Wes Knodel Gun Show back in Redmond

Published 4:00 pm Saturday, February 18, 2023

After being canceled in December following the passage of Oregon Measure 114, Oregon’s sweeping new gun law, the Wes Knodel Gun Show in Redmond kicked off Saturday.

Hundreds of people browsed a variety of guns and other products at the show, a two day event at the Deschutes County Fair & Expo Center in Redmond. It will continue Sunday from 9 a.m. to 3 p.m. This year’s show included around 50 vendors selling anything from hunting rifles, pistols, and shotguns, to swords, antique weapons and stun guns.

Kendra Alsterberg, the president of Wes Knodel Gun Shows is the daughter of Wes Knodel, the man who started the organization in 1995, putting on gun shows in Oregon and Washington. Alsterberg cancelled the show in December after she learned Measure 114 would take effect three days before the show was to begin. The law is currently held up in the courts after a judge in Harney County issued a temporary restraining order that argued parts of it are unconstitutional.

The measure would require gun buyers to acquire a permit and pass a background check before any sale or transfer of a gun can happen. It also prohibits the sale and transfer of magazines with more than a 10-round capacity.

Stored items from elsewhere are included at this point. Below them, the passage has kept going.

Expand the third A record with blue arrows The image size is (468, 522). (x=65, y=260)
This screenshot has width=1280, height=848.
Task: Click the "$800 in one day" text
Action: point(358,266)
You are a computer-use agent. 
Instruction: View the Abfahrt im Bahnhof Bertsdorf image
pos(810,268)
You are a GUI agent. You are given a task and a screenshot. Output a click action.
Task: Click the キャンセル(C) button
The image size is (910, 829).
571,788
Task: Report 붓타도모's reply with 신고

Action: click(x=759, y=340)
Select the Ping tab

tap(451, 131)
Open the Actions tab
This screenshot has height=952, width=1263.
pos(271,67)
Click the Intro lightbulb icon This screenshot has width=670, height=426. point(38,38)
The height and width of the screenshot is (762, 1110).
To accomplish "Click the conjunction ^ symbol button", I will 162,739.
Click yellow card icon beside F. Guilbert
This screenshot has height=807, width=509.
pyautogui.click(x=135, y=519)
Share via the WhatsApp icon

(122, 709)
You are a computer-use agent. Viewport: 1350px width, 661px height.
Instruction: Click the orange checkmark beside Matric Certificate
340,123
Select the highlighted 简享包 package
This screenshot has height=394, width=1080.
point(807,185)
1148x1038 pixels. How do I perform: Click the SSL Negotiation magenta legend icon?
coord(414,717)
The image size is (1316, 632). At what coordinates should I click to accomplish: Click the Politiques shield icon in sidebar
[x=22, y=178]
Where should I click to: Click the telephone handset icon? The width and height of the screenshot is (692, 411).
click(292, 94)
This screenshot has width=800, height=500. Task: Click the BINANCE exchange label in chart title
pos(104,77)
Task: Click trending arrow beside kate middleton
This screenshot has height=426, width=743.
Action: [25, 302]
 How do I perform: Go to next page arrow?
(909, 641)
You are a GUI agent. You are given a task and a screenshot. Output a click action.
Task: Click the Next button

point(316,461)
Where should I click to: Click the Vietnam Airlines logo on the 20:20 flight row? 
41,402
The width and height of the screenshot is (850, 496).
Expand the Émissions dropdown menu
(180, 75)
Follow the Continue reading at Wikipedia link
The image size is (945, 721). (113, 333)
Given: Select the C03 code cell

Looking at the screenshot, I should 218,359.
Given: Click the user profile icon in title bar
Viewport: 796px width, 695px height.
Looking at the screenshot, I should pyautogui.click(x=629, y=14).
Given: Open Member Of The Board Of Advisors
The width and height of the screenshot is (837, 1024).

The passage of Measure 114 caused a spike in gun sales, which in turn created a background check backlog at Oregon State Police. That made it nearly impossible for gun vendors to sell their wares in a timely fashion. Since then, things have calmed down, making the show possible, Alsterberg said.

“In December, if we would have had a show there would have been no guns in this building because there was no one to process those background checks,” Alsterberg said.

Over on the floor Saturday, Harris Esters of Redmond was browsing the hunting rifles and said he had orders from his wife to trade in her 12 gauge shotgun for a 20 gauge. Esters is originally from Texas and served in the U.S. Navy, stationed in California.

When it comes to dealing with a threat, such as the gunman who killed two people in Bend last summer in a Safeway, Esters believes he has a right, and responsibility to defend himself.

“I truly feel like if you have the right training, you have the right situation, and you have the opportunity to take out one person to save the lives of others, do what you got to do,” Esters said. “If someone is harming the citizens of this country we should be able to handle that situation ourselves. Because not all the time can the police be able to respond.”

Barb Schultz, the owner of Real Safe Gear out of Bend, was selling stun guns, and other non-lethal alternatives to traditional guns.

“It takes a lot of confidence to carry a gun, and I do have a conceal carry and I do have a gun myself, but I don’t carry my gun to Target, and I’m not walking out of Target with my gun drawn, but I do walk out of Target with my stun gun ready,” she said.

Roy Crossman, a vendor at the gun show and a veteran of the Vietnam War, was selling gun parts at the show. Crossman said he doesn’t like Measure 114 and decided to leave the Oregon after its passage, he said, planning to more to somewhere more conservative.

“I am moving out of Oregon in about a year because of it. I’m moving to Idaho,” Crossman said.

Crossman owns several guns, he said, and likes to conceal carry a Ruger LCP chambered in .380. He said if he were in a situation such as the one at the east Bend Safeway, he is unsure what he would do.

“I’d like to think I would do something,” he said. “I’ll be honest, I don’t want to kill anybody…I went through the military and didn’t have to kill anybody and I want it to stay that way.”